‘Explaining the mystery of the design process’, BD blog

How long does a design take? When should you think about design details? What do you actually do when you design? What ‘style’ do you design in? Do you have a design process? Do you think about the engineering from the start? Can we work with you on the design? How did you learn to design?

These are some of the completely reasonable questions we have been asked by clients, especially around the early stages of a project. The fact is that design, especially the initial stages, can be – in fact should be – a little scary. You are moving from the nebulous nothing of the unknown, to a clear idea of where you are going. This process is complex and difficult to explain, which is fine if you are an enigmatic artist, but slightly more difficult if you are a collaborative member of a design team who expects to get paid regularly.

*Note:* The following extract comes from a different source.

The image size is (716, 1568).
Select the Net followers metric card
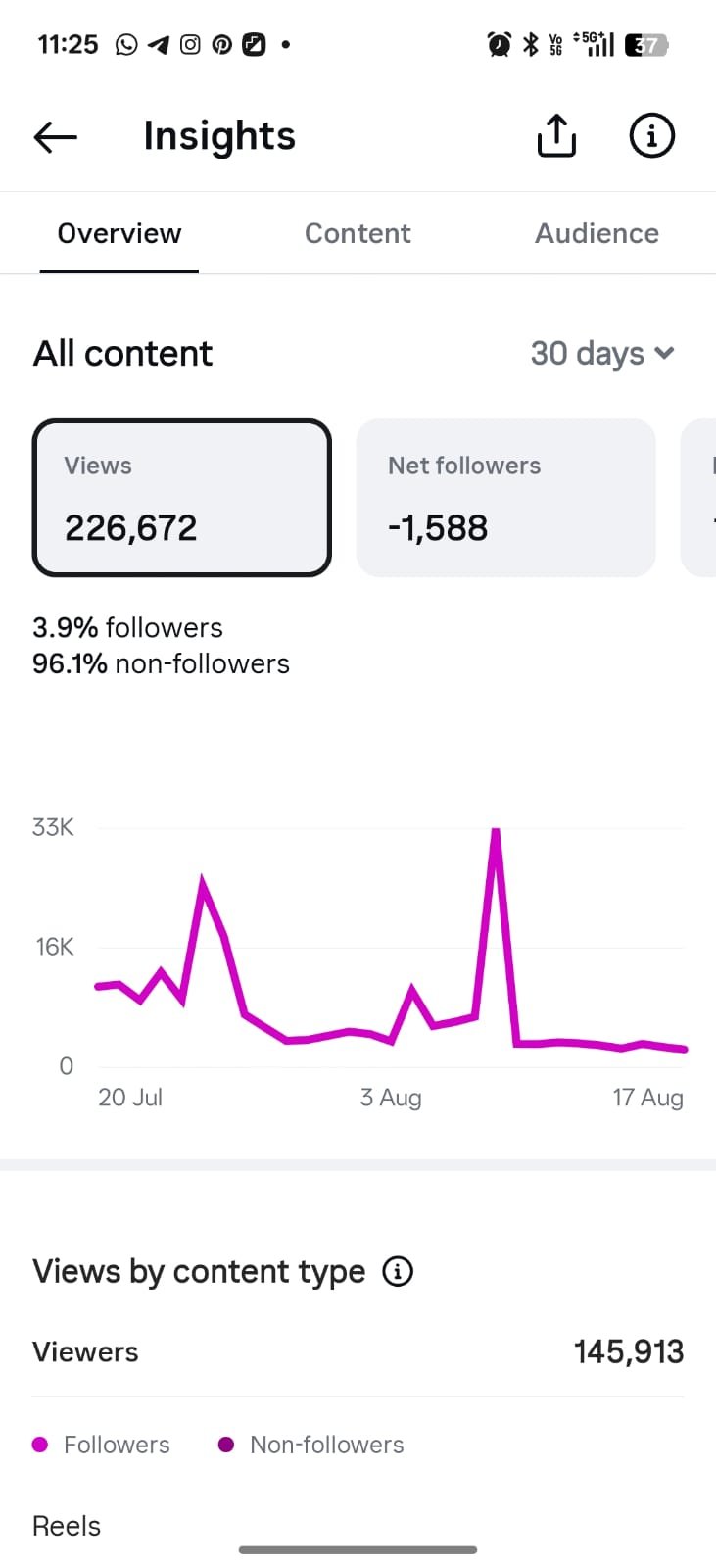click(x=505, y=498)
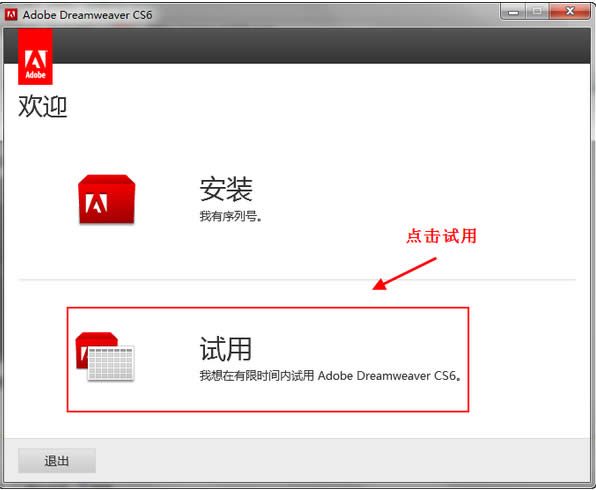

The obvious response, the one we often use as a practice, and indeed the basis for the RIBA stages of work, is to side-step the issue. Instead of trying to describe the design process itself, you concentrate on defining the deliverables. By a certain date we will have completed a planning application, then a certain period after that we will have completed detailed design, etc. This is a very successful strategy, except that it fails to explain to the client what they are actually paying for, and I think they often wonder why it all took so long. Like the Whistler trial of 1878 where, faced with derision from lawyers about how little time his paintings took, the artist had to explain that the time to produce a painting was less important than the preparation and study beforehand.

Over the last few years our practice has been experimenting with ‘open book’ design techniques which work something like this; we break the project down at the early stages into a series of small individual decisions, for example orientation, access points, capacity etc. Then you get all the interested parties (relevant client representatives and key design team members) into one room and take a vote on each decision. Surprisingly this transparent ‘group mind’ approach often makes a series of really sensible decisions, laying out the fundamental strategies for a scheme in a sometimes logical and often uniquely appropriate manner. It is also, of course, design by committee, so may well go against the received wisdom of a sensible design approach.

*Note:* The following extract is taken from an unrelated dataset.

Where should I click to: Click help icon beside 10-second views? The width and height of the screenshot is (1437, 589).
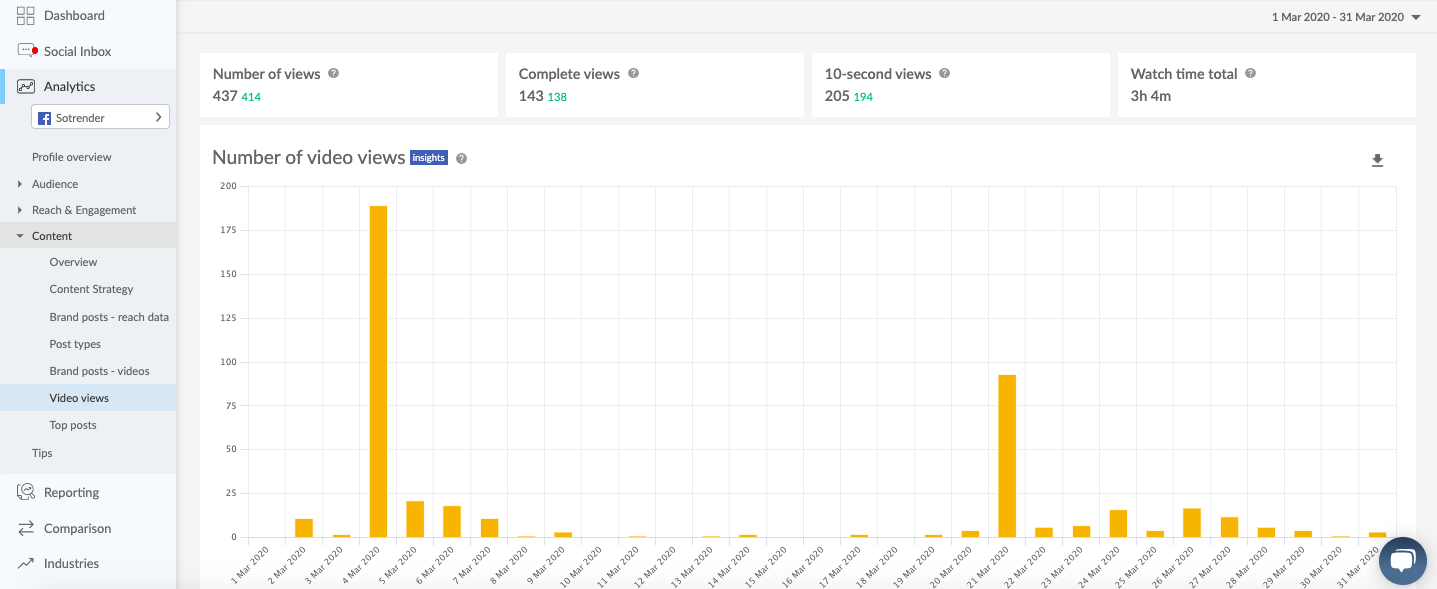pyautogui.click(x=944, y=74)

So does ‘open book’ design work? Well yes and no; we have used it a lot working with the Eden Project on their new Rainforest Canopy Walkway, designing with tree house specialists Blue Forest, and it was the perfect method to get a balanced opinion between horticulturalists, biologists, operational staff and marketing experts, giving us a solid way forwards for the scheme. However the very last bit, that ‘magic’ to bring it all together, seemed to happen in smaller conversations at the side of the room, as well as intense model making sessions in our office and at Blue Forest’s. It appears that an open democratic design method is only part of the answer, and much of the process is still opaque to analysis.

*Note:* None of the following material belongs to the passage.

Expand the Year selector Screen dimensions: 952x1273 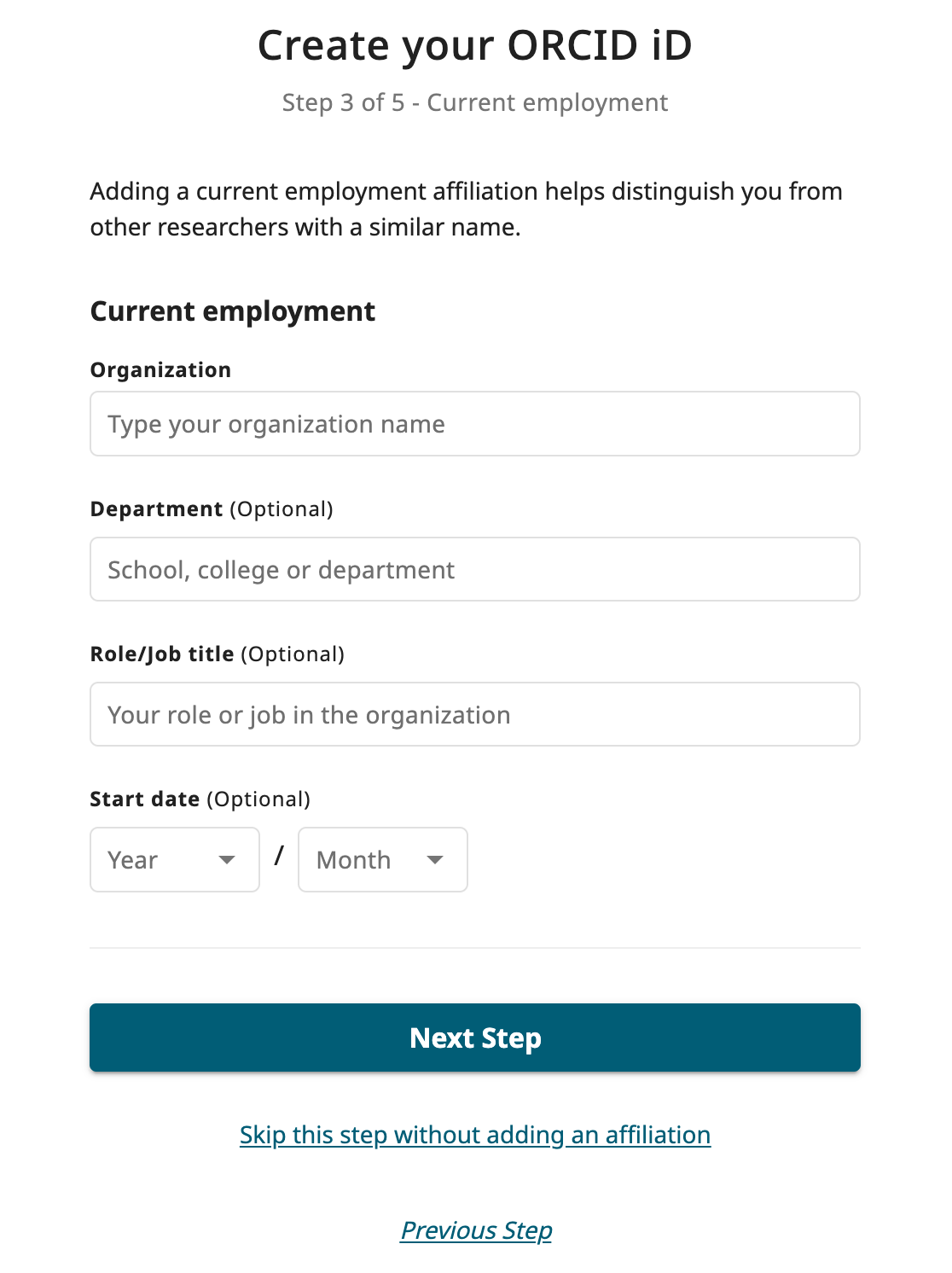[174, 859]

So the ‘mystique’ of design remains in place, and the only solace I have found to reassure myself and others about this is an observation that, just by persevering (keeping going), you will always solve a design problem. I used to teach at the Bartlett School of Architecture where there was a saying amongst the tutors that you should advise students who knew where they were going to keep on producing drawings and models, but you should also give exactly the same advice to a student who was unsure of their next step. The process of production itself clarifies a design, and perhaps this is all we should explain to our clients. The more we draw and make models of a scheme, the better it will be when built. It really is that simple.